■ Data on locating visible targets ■
+--
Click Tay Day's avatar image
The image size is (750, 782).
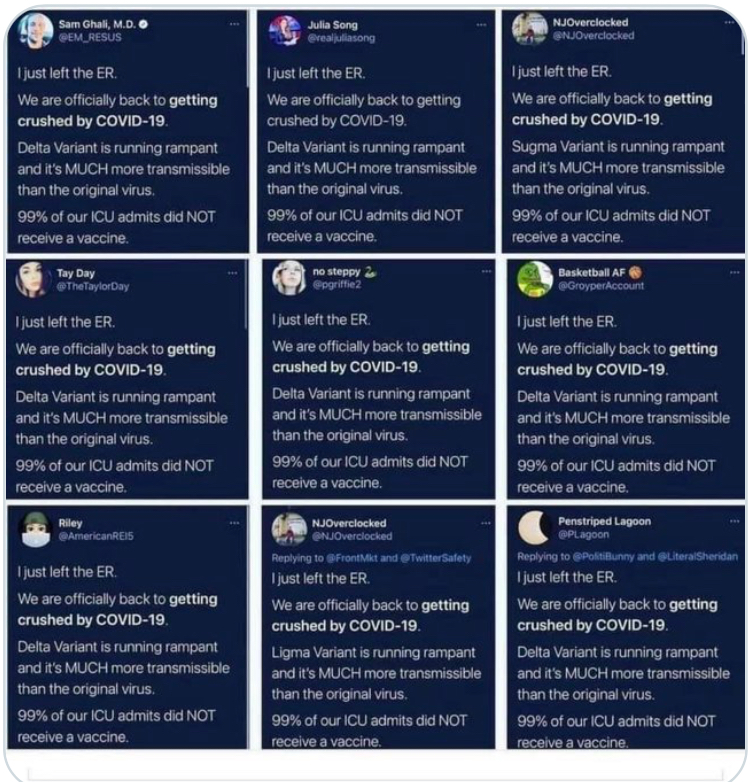tap(34, 279)
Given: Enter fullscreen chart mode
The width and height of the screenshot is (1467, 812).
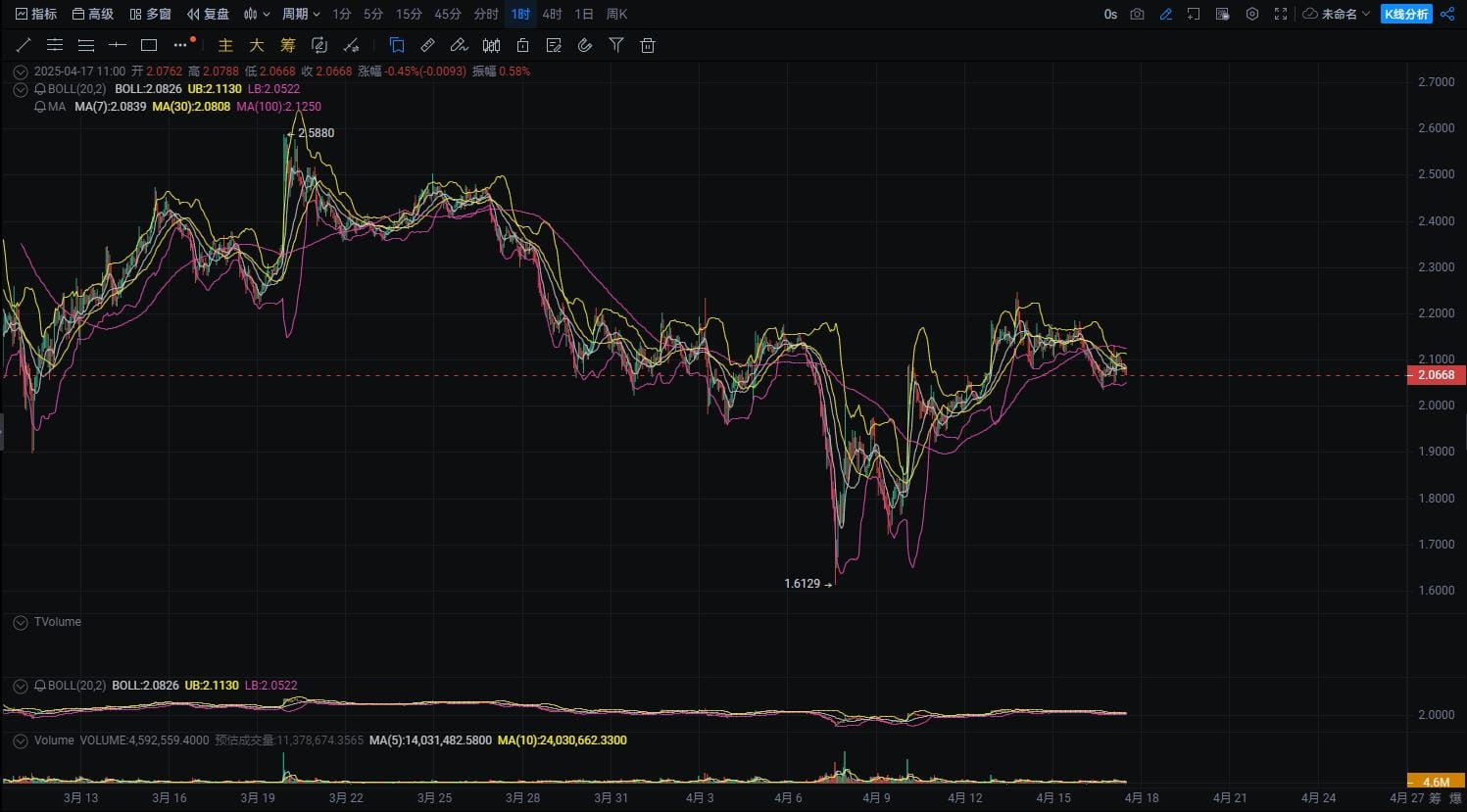Looking at the screenshot, I should click(1281, 14).
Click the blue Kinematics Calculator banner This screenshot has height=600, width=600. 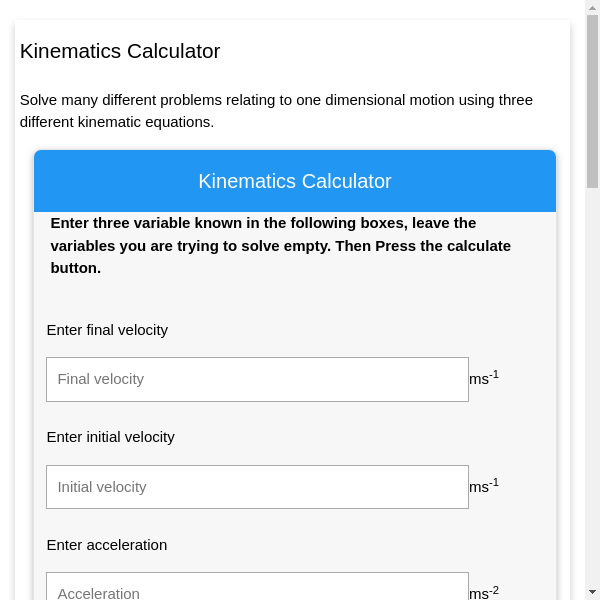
+--
■ Your objective ■
Reproduce every line of the rows above word for word, leaving the pictures out.

■ Full solution ■
Click Tay Day's avatar image
The image size is (750, 782).
tap(34, 279)
Given: Enter fullscreen chart mode
The width and height of the screenshot is (1467, 812).
Looking at the screenshot, I should click(1281, 14).
Click the blue Kinematics Calculator banner This screenshot has height=600, width=600. 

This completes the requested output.